Frequently asked questions
Collection of the frequently asked questions, shoutout to Sean Andrew Buchan (Digital Research Analyst at the University of Aberdeen) for answering most of the questions
How do I check my HPC usage?
$ sreport cluster UserUtilizationByAccount users=r04mr23 start=2000-01-01 format=Accounts%20,Cluster%16,Login,Used
--------------------------------------------------------------------------------
Cluster/User/Account Utilization 2000-01-01T00:00:00 - 2024-06-22T23:59:59 (772412400 secs)
Usage reported in CPU Minutes
--------------------------------------------------------------------------------
Account Cluster Login Used
-------------------- ---------------- --------- --------
mmsn maxwell_cluster r04mr23 281760
Change the r04mr23 with your Maxwell username, it's in minutes, so you have to divide it by 60.
I set my #SBATCH --time correctly but my job is being stopped mid way?

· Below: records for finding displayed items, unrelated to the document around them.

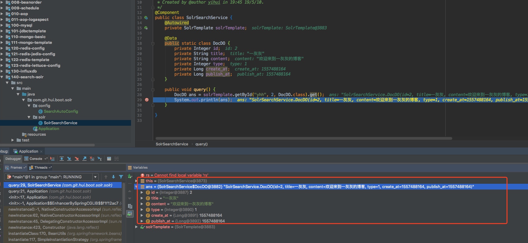
Task: Open SearchAutoConfig class in project tree
Action: (61, 112)
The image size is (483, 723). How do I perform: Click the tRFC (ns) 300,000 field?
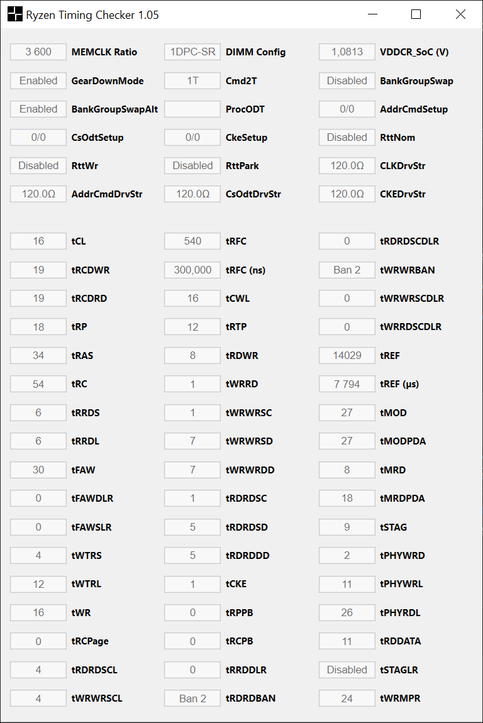192,270
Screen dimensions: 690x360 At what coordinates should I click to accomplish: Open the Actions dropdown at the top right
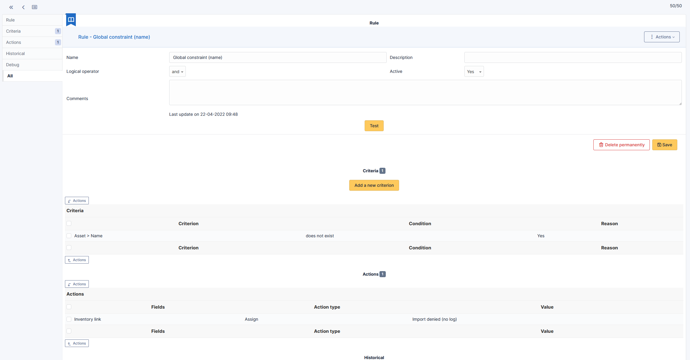[662, 37]
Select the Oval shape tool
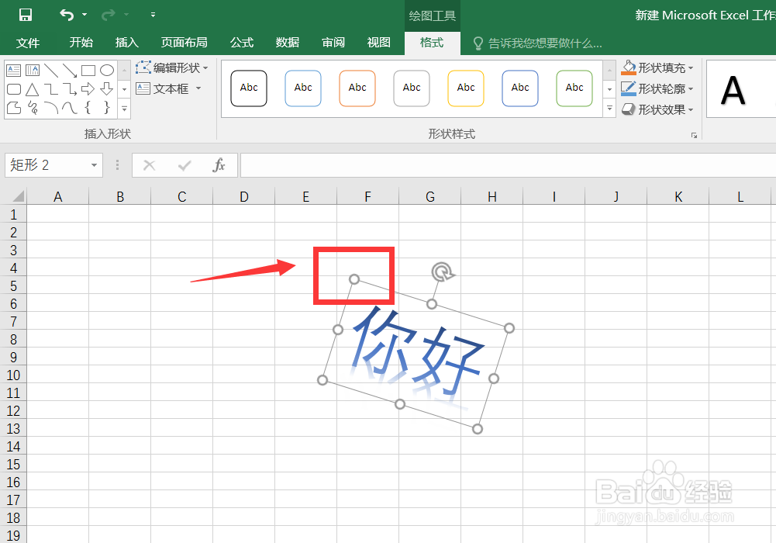776x543 pixels. coord(106,70)
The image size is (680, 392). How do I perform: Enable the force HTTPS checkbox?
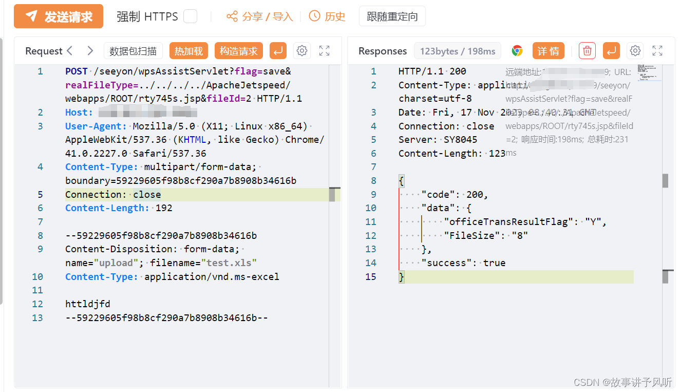pos(191,16)
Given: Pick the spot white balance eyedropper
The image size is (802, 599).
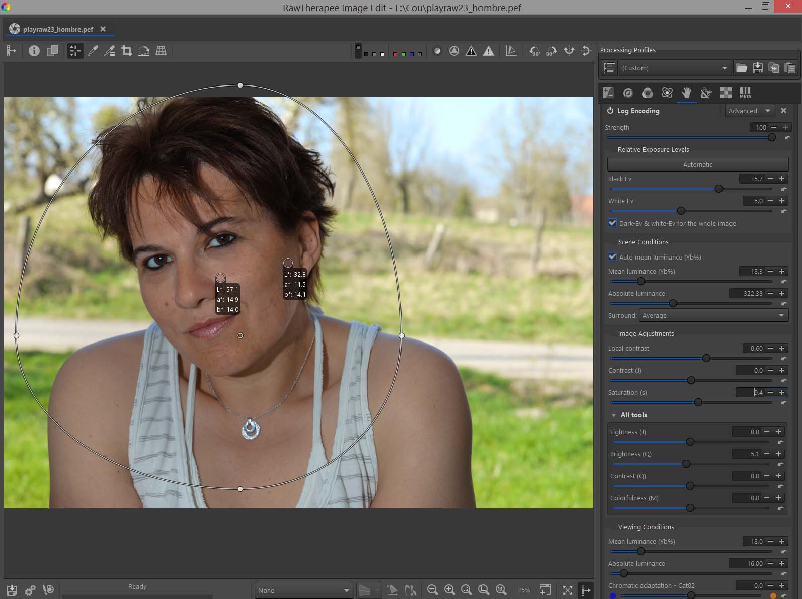Looking at the screenshot, I should 93,51.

The reason might be because you didn't set the partition in the first place and your job being assigned to spot-compute which can only be used for running short job no longer than 36 hours.Add the #SBATCH --partition uoa-compute to run job that is longer than 36 hours
How do I check how much storage have I used? du -sh seems to take forever
Chek home (/uoa/home/r04mr23) directory usage
$ beegfs-ctl --getquota --cfgFile=/etc/beegfs/beegfs-client-uoa-home.conf --uid r04mr23
Quota information for storage pool Default (ID: 1):
user/group || size || chunk files
name | id || used | hard || used | hard
--------------|------||------------|------------||---------|---------
r04mr23|193544|| 14.19 GiB| 56.00 GiB|| 75776| 200000
Check sharedscratch directory (/uoa/home/r04mr23/sharedscratch) usage
$ beegfs-ctl --getquota --cfgFile=/etc/beegfs/beegfs-client-uoa-scratch.conf --uid r04mr23
user/group || size || chunk files
name | id || used | hard || used | hard
--------------|------||------------|------------||---------|---------
r04mr23|193544|| 2.52 TiB| 1024.00 GiB|| 1002345| 1000000
Again change r04mr23 with your Maxwell username, size used is your usage, size hard is the non-official storage limit, try to keep it below hard as suggested by the Maxwell team. chunk files is the file number limit.
How do I check how long did it take for my slurm job to finish?
sacct --format=JobID,JobName,State,Elapsed -j <JOB_ID>